Energia verde une CIMRL e empresas em projeto inovador

A 28 de julho será apresentado o plano de ação estratégico e, dentro de seis meses, serão conhecidos os primeiros resultados.

Ministro do Ambiente e da Ação Climática conheceu alguns dos projetos do CDRSP Foto: Joaquim Dâmaso

Biogás, hidrogénio, energia solar e energia eólica estão no centro do plano de ação estratégico e de atividades do Núcleo Colaborativo para a Energia Verde – Região de Leiria (NCGREEN-ENERGY.PT).

O projeto, inovador na região e no país, é promovido pela Comunidade Intermunicipal da Região de Leiria (CIMRL) e integra o Politécnico de Leiria, a Nerlei e cinco empresas do sector das energias verdes (PRF, Tecneira, Molgás, Infrasol e e-Redes), com ligações à região e com o objetivo de juntar competências nas diferentes áreas e desenvolver novos projetos de energias alternativas.

O NCGREEN foi apresentado na última terça-feira, no CDRSP – Centro para o Desenvolvimento Rápido e Sustentável do Produto, na Marinha Grande, e contou com a presença de Duarte Cordeiro, ministro do Ambiente e da Ação Climática, que ficou satisfeito com a vontade demonstrada por todas as entidades envolvidas em trabalhar para a transição energética.

“Temos que garantir autonomia face a recursos que não controlamos”, afirmou, referindo-se à dependência do país face ao gás natural e petróleo. “Se a transição energética já era prioridade no país, com compromissos de neutralidade carbónica, todo o contexto da guerra veio acelerar essa prioridade.
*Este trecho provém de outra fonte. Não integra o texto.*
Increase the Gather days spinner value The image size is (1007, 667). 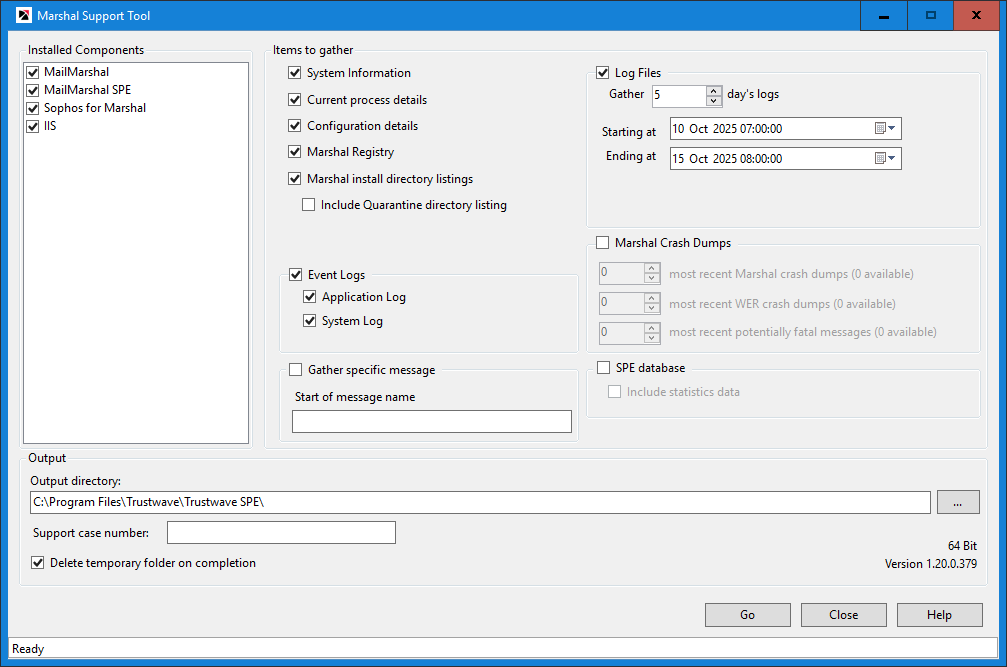[x=714, y=90]
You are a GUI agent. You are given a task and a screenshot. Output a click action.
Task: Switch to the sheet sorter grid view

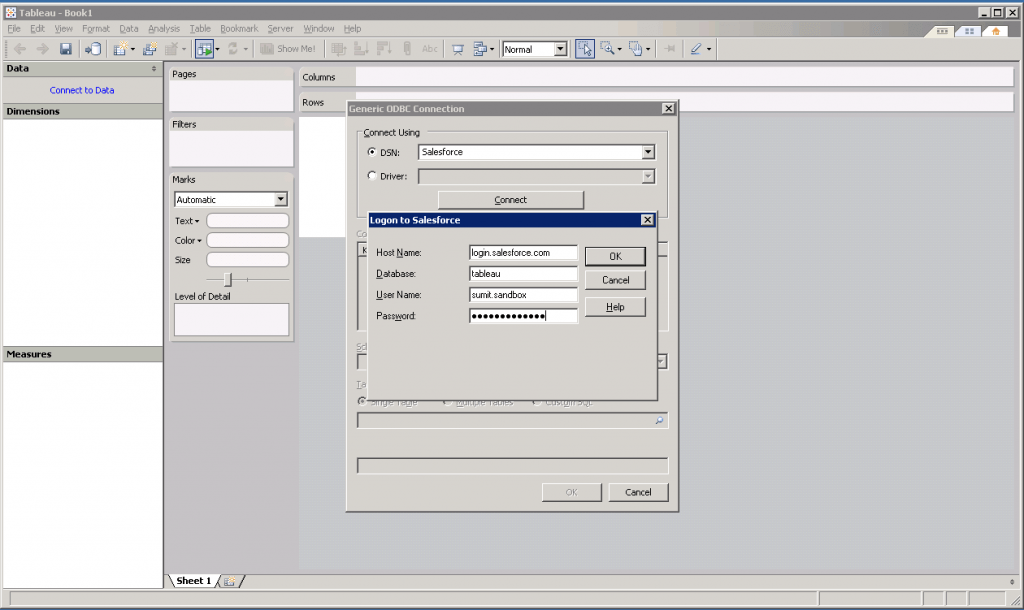click(968, 31)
Tornou-se algo urgente”, explicou, evidenciando que a criação do núcleo pode ser fundamental neste processo.

Numa região fortemente caracterizada pela indústria, Gonçalo Lopes, presidente da CIMRL, salientou que a “transição energética é fundamental para o país e para o futuro da Europa” e a região “tem esta obrigação para colocação no terreno desta realidade de transição energética”. “Unidos, por este projeto, podemos fazer uma transição energética muito rápida”, afirmou.

A 28 de julho, Dia Mundial da Conservação da Natureza, será apresentado publicamente o plano de ação estratégico e, dentro de seis meses, serão conhecidos os primeiros resultados. “Não sabemos se será inovador no contexto nacional, mas na região é, e é uma mais-valia”, afirmou Paulo Santos, primeiro secretário executivo da CIMRL.

Na visita realizada às instalações do CDRSP, pelo diretor Artur Mateus, o ministro do Ambiente teve oportunidade de conhecer alguns dos projetos ali desenvolvidos, alguns deles a pensar na economia circular e na redução de combustíveis fósseis, como o reaproveitamento de apara metálicas ou a reintrodução na economia de lixo retirado nos oceanos.

Rui Pedrosa, presidente do Politécnico de Leiria, afirmou que a instituição está disponível, “neste desafio coletivo, com impacto global”, em “dar o exemplo na transformação verde”.